**What you will do:**
A) In the bank overview, what reason is given for there being only limited banking products and services offered in Argentina?
B) In the bank overview, list the products and services named in the sentence that begins "We offer savings and checking accounts" as being offered to individual customers and small and medium-sized businesses through the branch network.
C) According to the bank overview, where did the Central Bank rank the bank in terms of deposits as of December 31, 2011?

**Text segment:**
-- start --

We are one of the leading banks in Argentina. With the most extensive private-sector branch network in the country, we provide standard banking products and services to a nationwide customer base. We distinguish ourselves from our competitors by our strong financial position and by our focus on low- and middle-income individuals and small and medium-sized businesses, generally located outside of the City of Buenos Aires. We believe this strategy offers significant opportunity for continued growth in our banking business. According to the Central Bank, as of December 31, 2011, we were ranked third in terms of private sector loans and equity and sixth in terms of deposits among banks.

As of December 31, 2011, on a consolidated basis, we had:

 

   

Ps. 41,442.1 million (US$9,630.5 million) in total assets;

 

   

Ps. 24,238.0 million (US$5,632.6 million) in loans to the non-financial private sector;

 

   

Ps. 29,167.1 million (US$6,778 million) in total deposits;

 

   

approximately 2.8 million retail customers and 0.1 million corporate customers that provide us with approximately 2.9 million clients; and

 

   

approximately 1.1 million employee payroll accounts for private sector customers and provincial governments.

Our consolidated net income for the year ended December 31, 2011 was Ps. 1,176.1 million (US$273.3 million), representing a return on average equity of 26.7% and a return on average assets of 3.4%.

In general, given the relatively low level of banking intermediation in Argentina currently, there are limited products and services being offered. We are focusing on the overall growth of our loan portfolio by expanding our customer base and encouraging them to make use of our lending products. We have a holistic approach to our banking business; we do not manage the Bank by segments or divisions or by customer categories, by products and services, by regions, or by any other segmentation for the purpose of allocating resources and assessing profitability. We offer savings and checking accounts, credit and debit cards, consumer finance loans and other credit-related products and transactional services available to our individual customers and small and medium-sized businesses through our branch network. We also offer Plan Sueldo payroll services, lending, corporate credit cards, mortgage finance, transaction processing and foreign exchange. In addition, our Plan Sueldo payroll processing services for private companies and the public sector give us a large and stable customer deposit base.

-- end --

**Source data:**

-- start --

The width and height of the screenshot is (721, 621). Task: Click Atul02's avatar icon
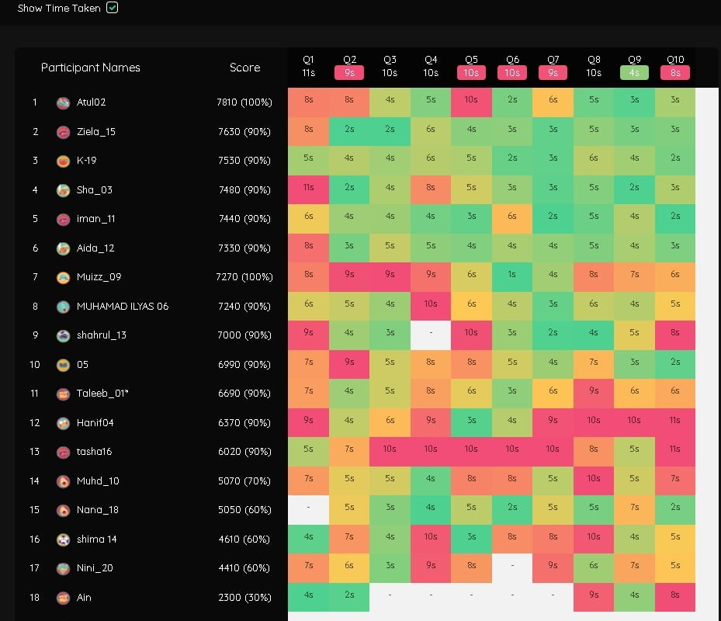[x=64, y=102]
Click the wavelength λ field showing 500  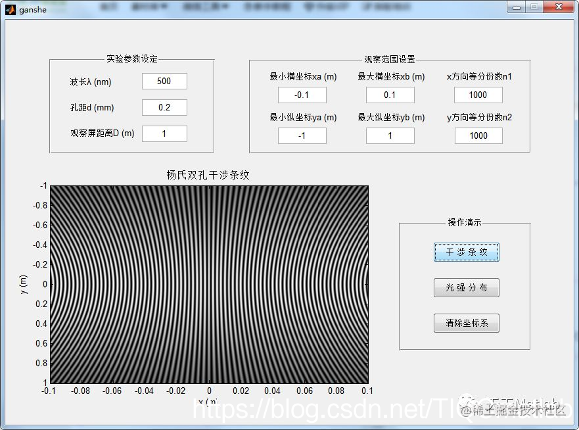point(164,81)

-- end --

**Outputs by task:**
A) Banking intermediation in Argentina is currently at a relatively low level.

B)
- Savings and checking accounts
- Credit and debit cards
- Consumer finance loans
- Other credit-related products
- Transactional services

C) Sixth among banks.